It’s easy to perceive budgeting as a rigid set of rules. The term budget itself can trigger a defensive response from our brain. You’ve probably got this very clear picture of what budgeting looks like. And I bet it’s not happy smiles and a vacation to Mallorca. It's important to remember that a budget can be flexible. Because let’s be real, life is fluid, and so should be your approach to budgeting. Rather than viewing it as a set of constricting rules, consider it as something that evolves with your circumstances. No pressure, just vibes.

monopoly opportunity card

Another major challenge is the clash between short-term wins and long-term goals. Instant gratification can undermine consistency. But the thing is, it’s important to give yourself these small wins so that you don’t burn out on your journey towards your goals. The journey towards financial wellbeing is not a strict or linear path. This acknowledgment sets the stage for a more realistic and sustainable approach to consistency. A definition of consistency that works for you.

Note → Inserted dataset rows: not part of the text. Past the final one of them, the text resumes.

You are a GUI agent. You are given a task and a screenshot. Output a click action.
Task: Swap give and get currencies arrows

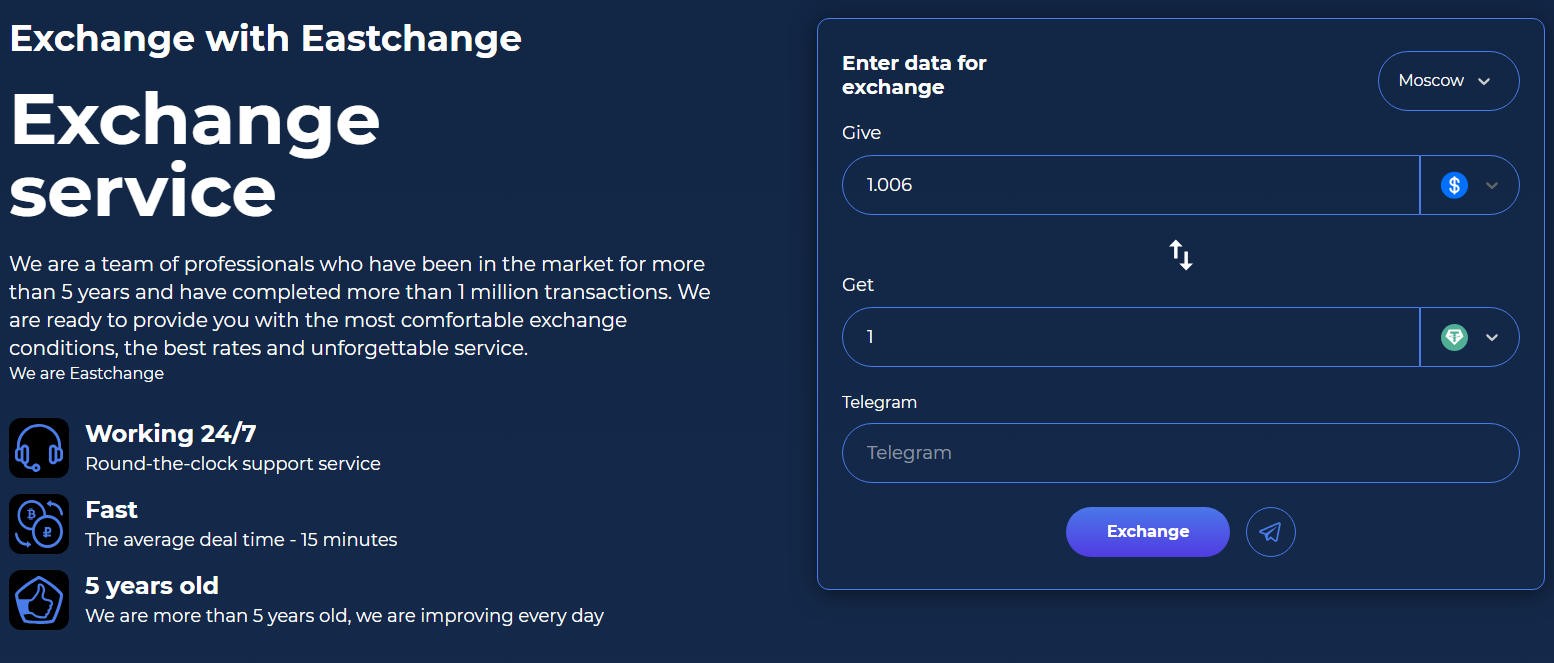(x=1181, y=254)

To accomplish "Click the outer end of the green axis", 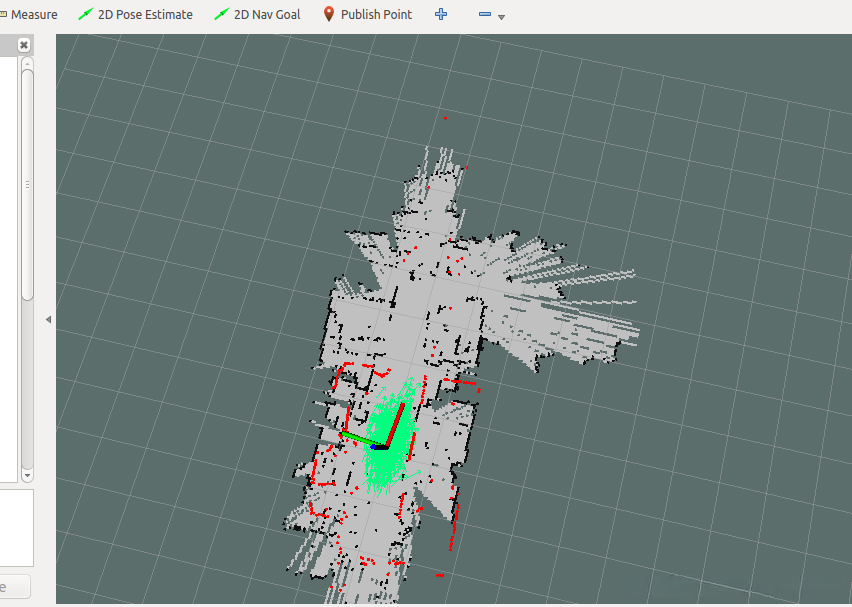I will pos(342,434).
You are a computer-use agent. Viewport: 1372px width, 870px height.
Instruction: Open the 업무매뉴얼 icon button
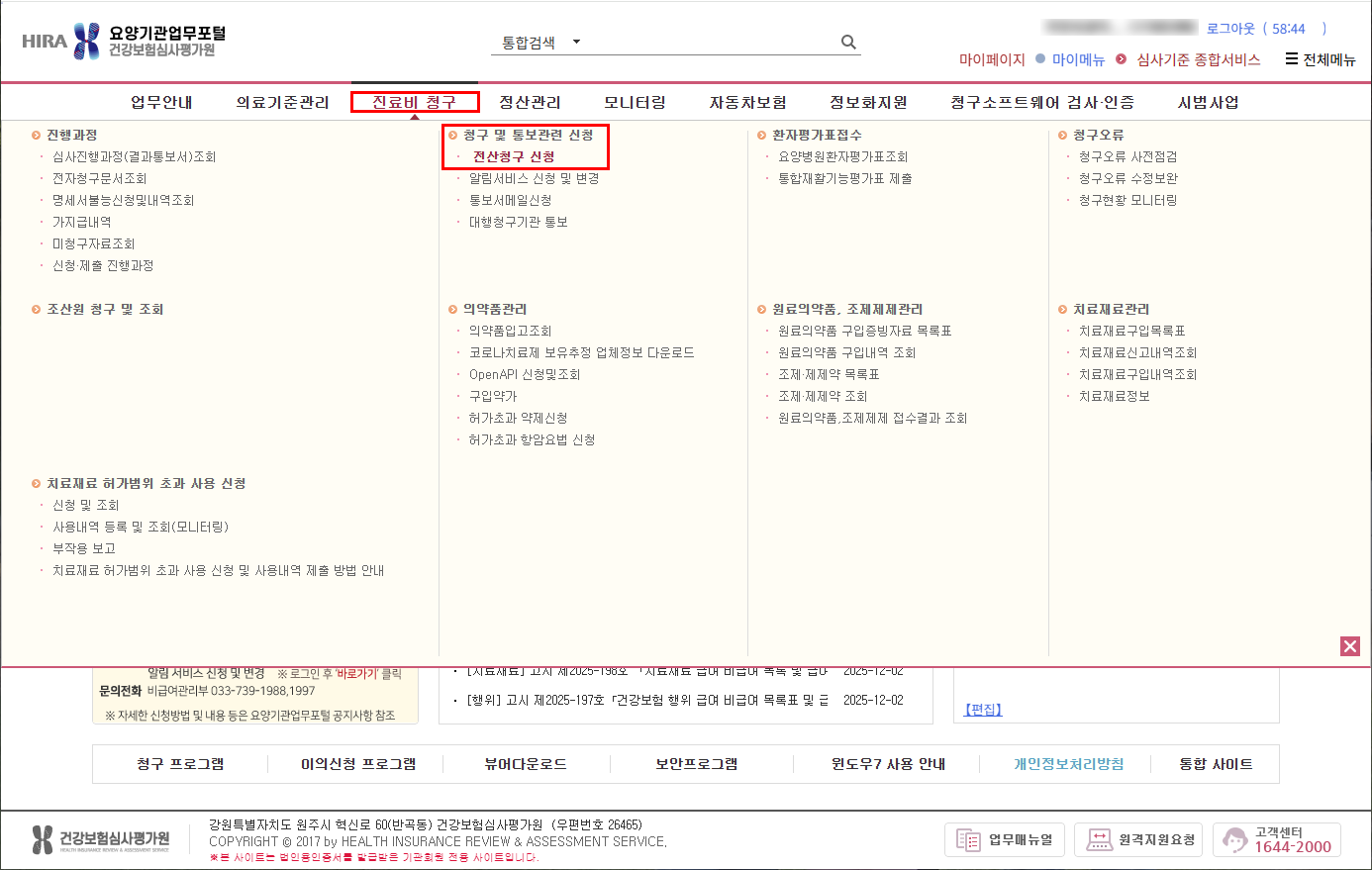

3. emotional influences that impact your budgeting decisions

The most significant emotions in relation to money are fear, guilt, and envy. At Good With, we’re building the tools to help identify and overcome the emotions that are especially tied to money for you. Because, without us even knowing, these emotions override rational thinking and unconsciously drive actions. 

What’s there to be afraid of? The possibilities depend on the individual. But common fears include the fear of missing out (FOMO), fear of finding out (FOFO), fear of not having enough, the fear of looking stupid, and the fear of being exposed.

Guilt is one of the most common and powerful emotions associated with money and personal finance. It’s a prime reason people avoid doing what they know they should. It's natural to want to avoid exposure in relation to something you're ashamed about. Guilt interacts with avoidance to create a vicious cycle. When you’re filled with guilt or shame, the natural tendency is to avoid facing whatever is making you uncomfortable. That avoidance itself leads to additional shame and more avoidance. 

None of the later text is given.